### Task brief
Would you retype, word for word, the line with "The image size is (1441, 840)." and each line after it to the end of the entries below, leaving the pictures out?

(Stored data entries)
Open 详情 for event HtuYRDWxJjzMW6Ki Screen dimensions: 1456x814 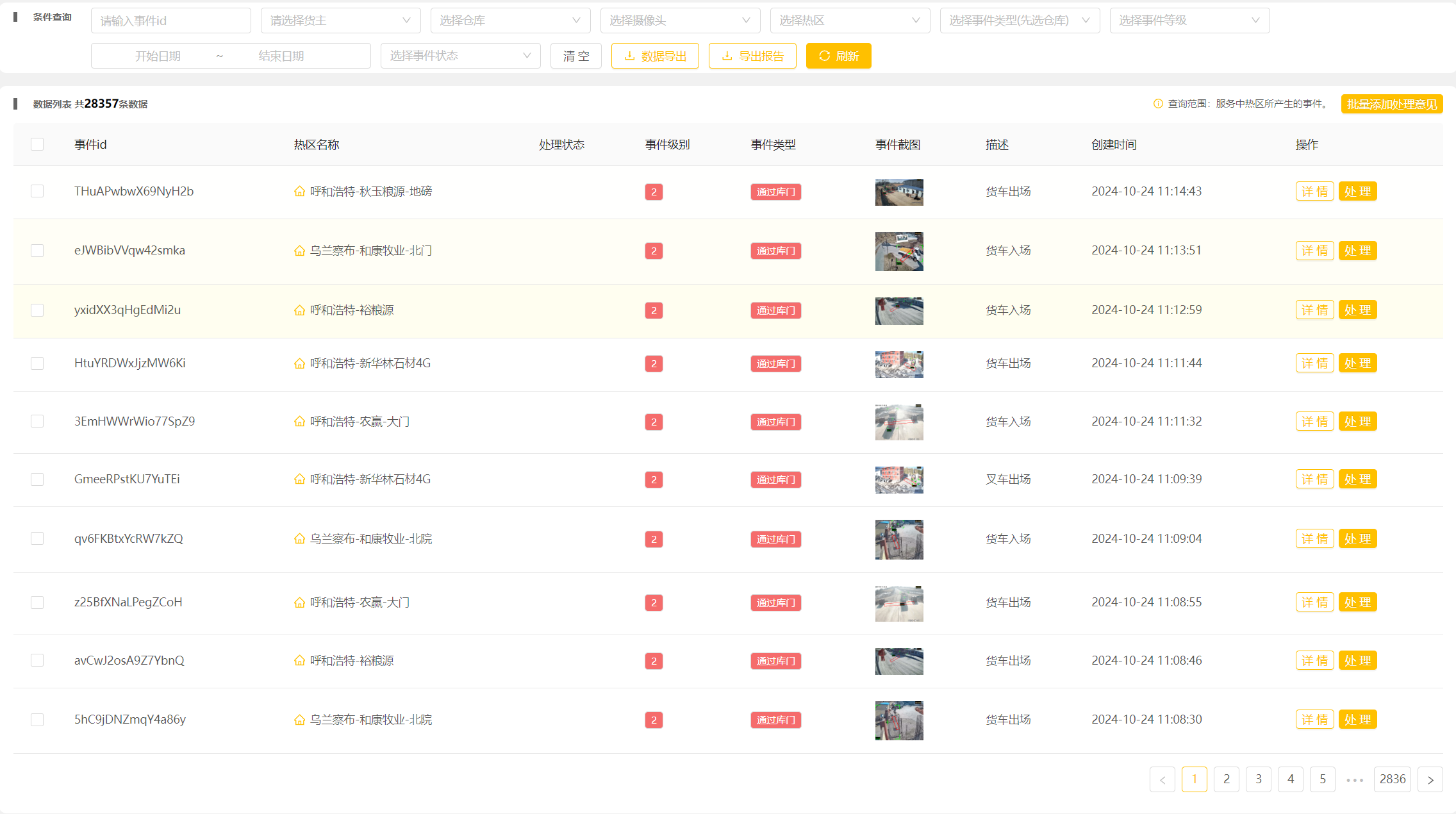(1314, 363)
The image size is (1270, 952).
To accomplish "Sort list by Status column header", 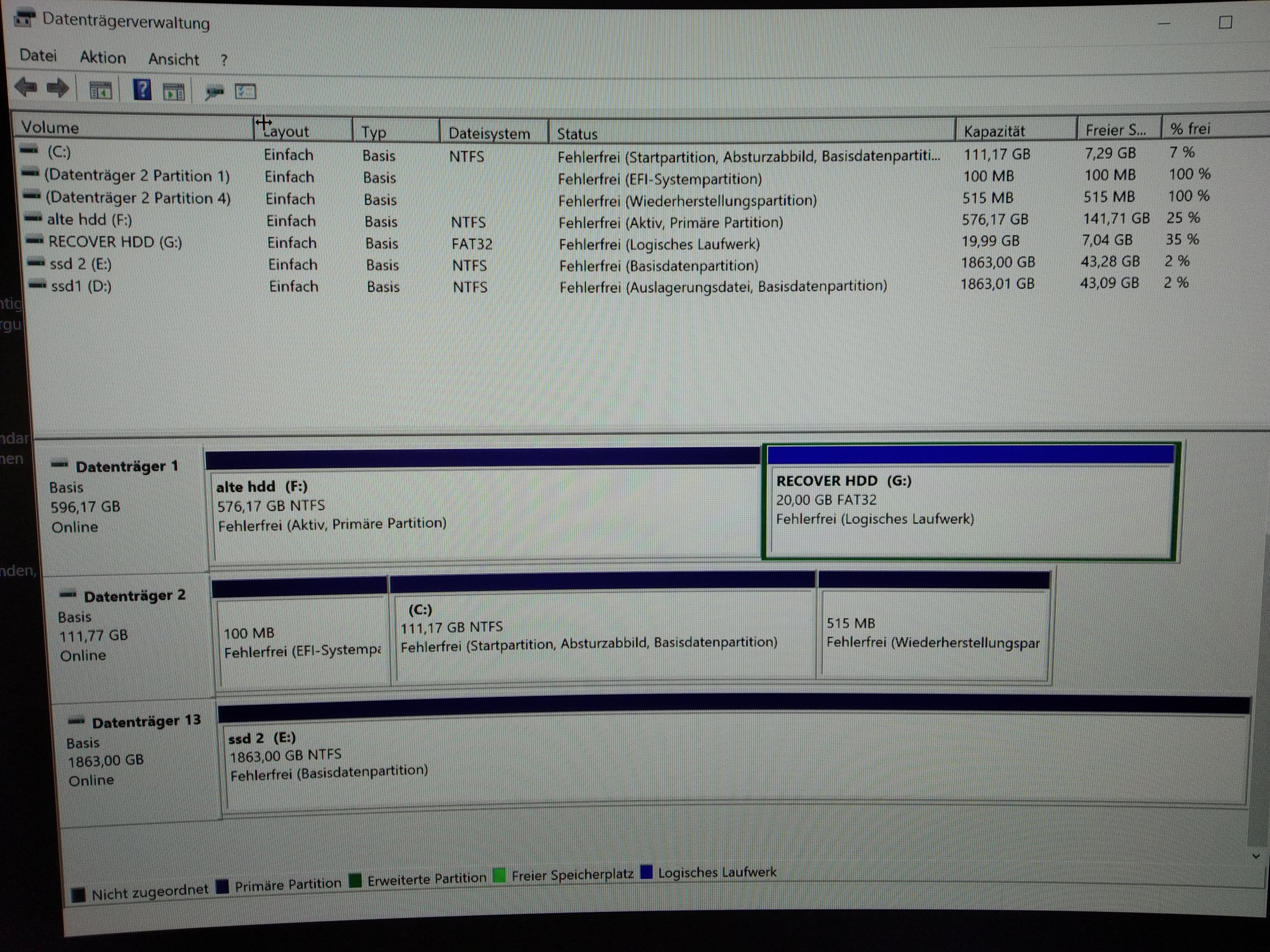I will pos(577,134).
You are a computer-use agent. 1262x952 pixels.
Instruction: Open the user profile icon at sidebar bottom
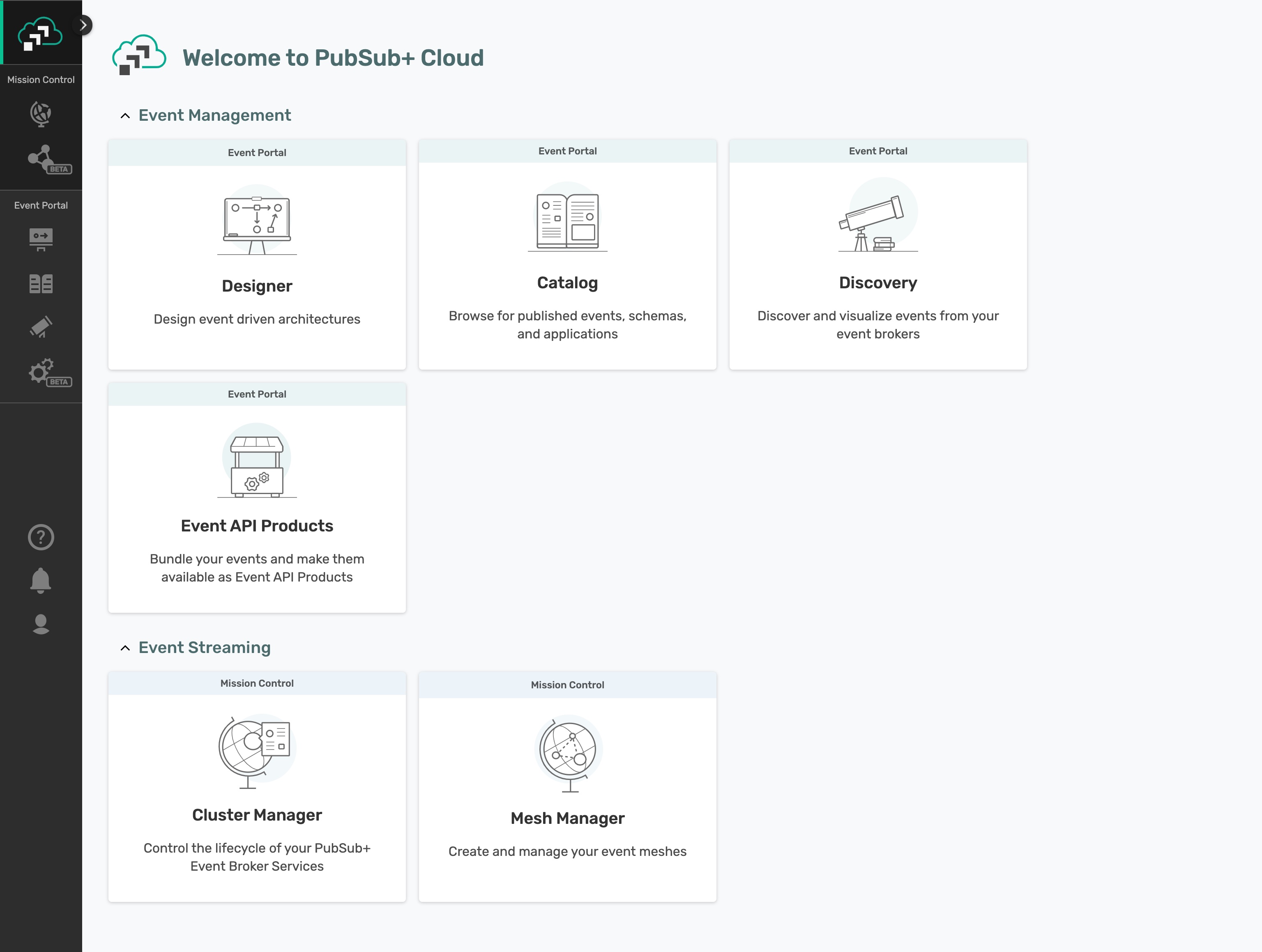tap(41, 624)
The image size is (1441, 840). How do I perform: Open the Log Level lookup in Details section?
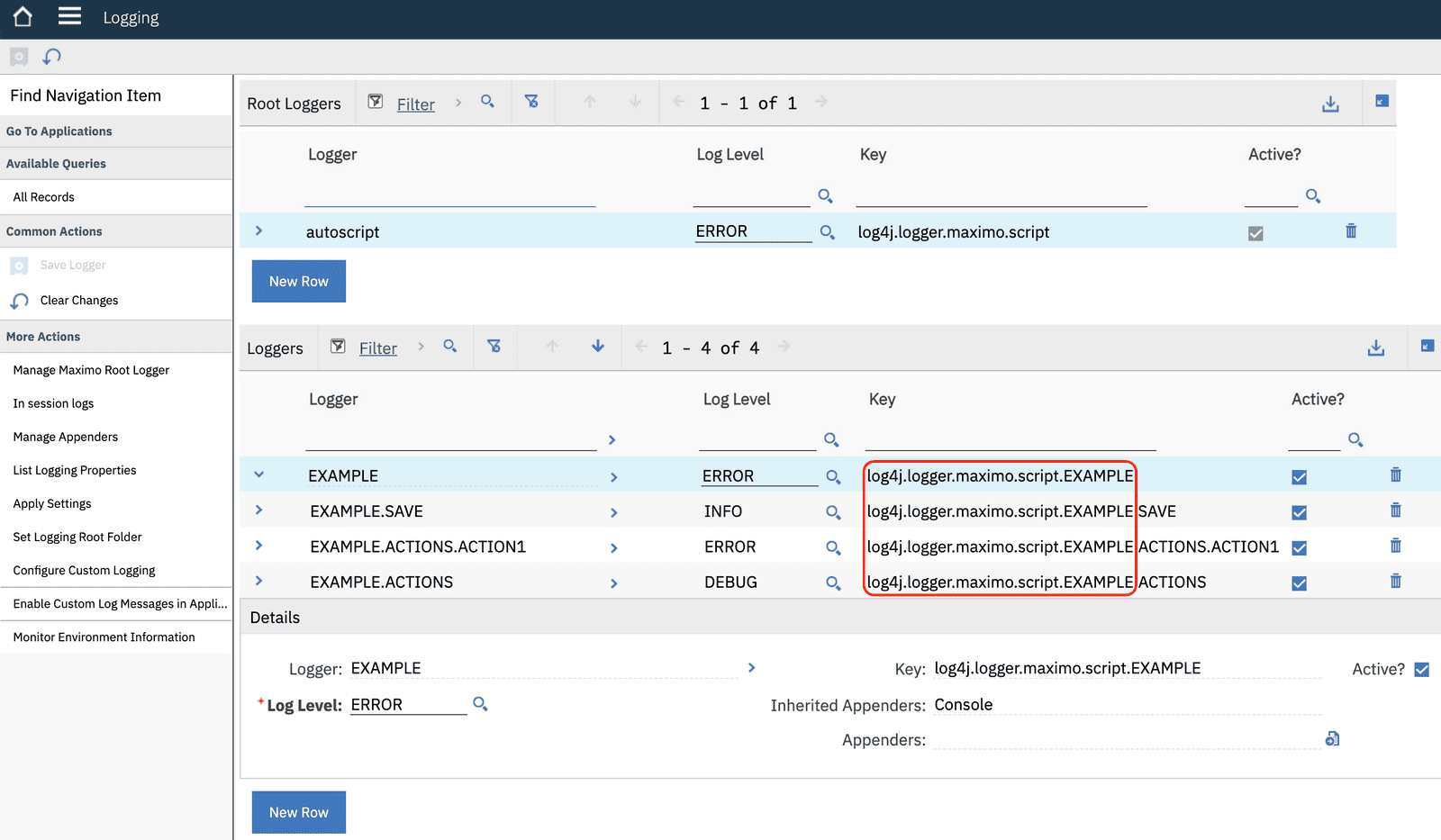(x=480, y=704)
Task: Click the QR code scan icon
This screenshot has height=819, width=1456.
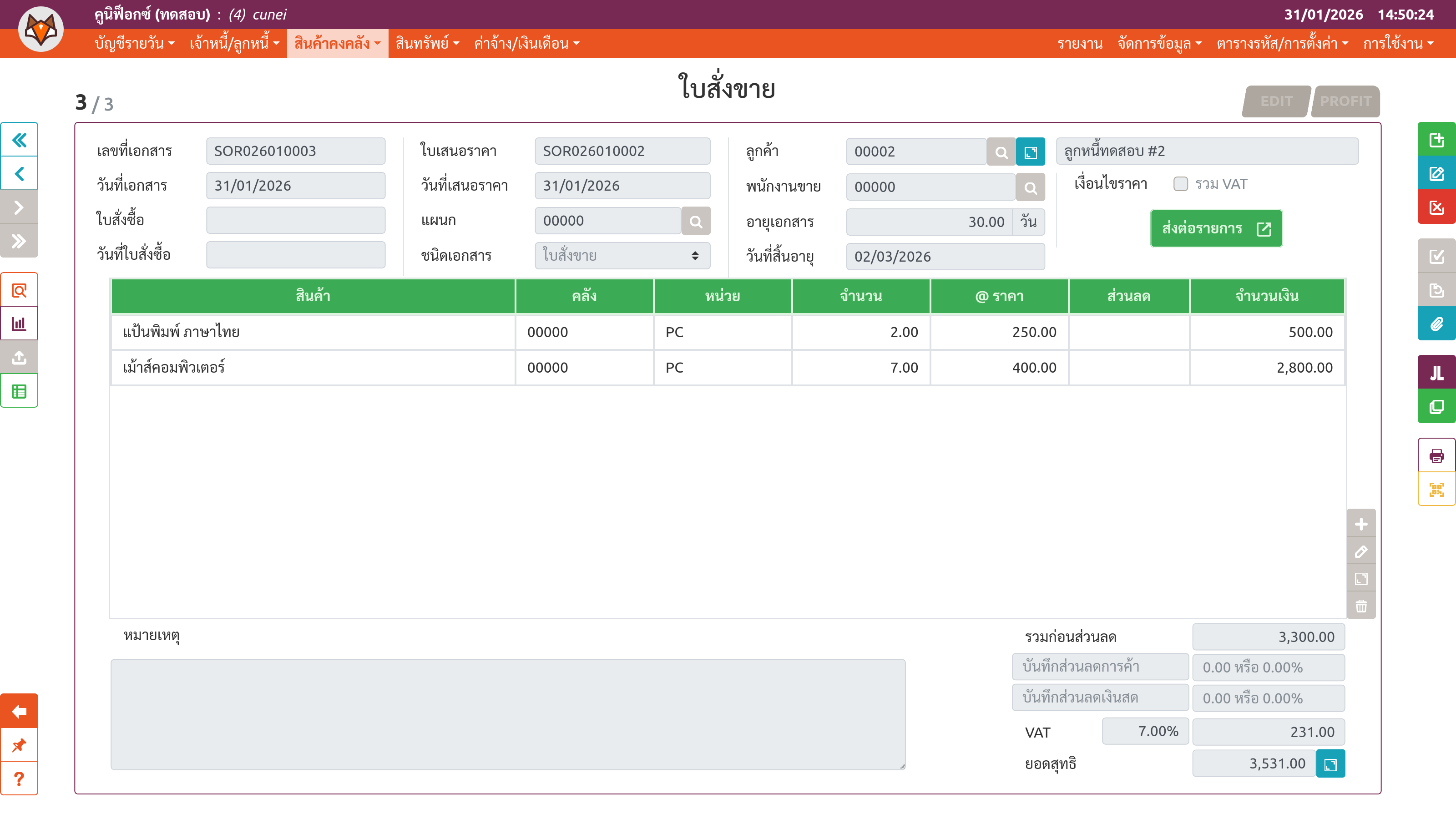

### Expected answer
The image size is (1441, 840). How do I perform: Open the Log Level lookup in Details section?
(x=480, y=704)
Task: Click the QR code scan icon
This screenshot has height=819, width=1456.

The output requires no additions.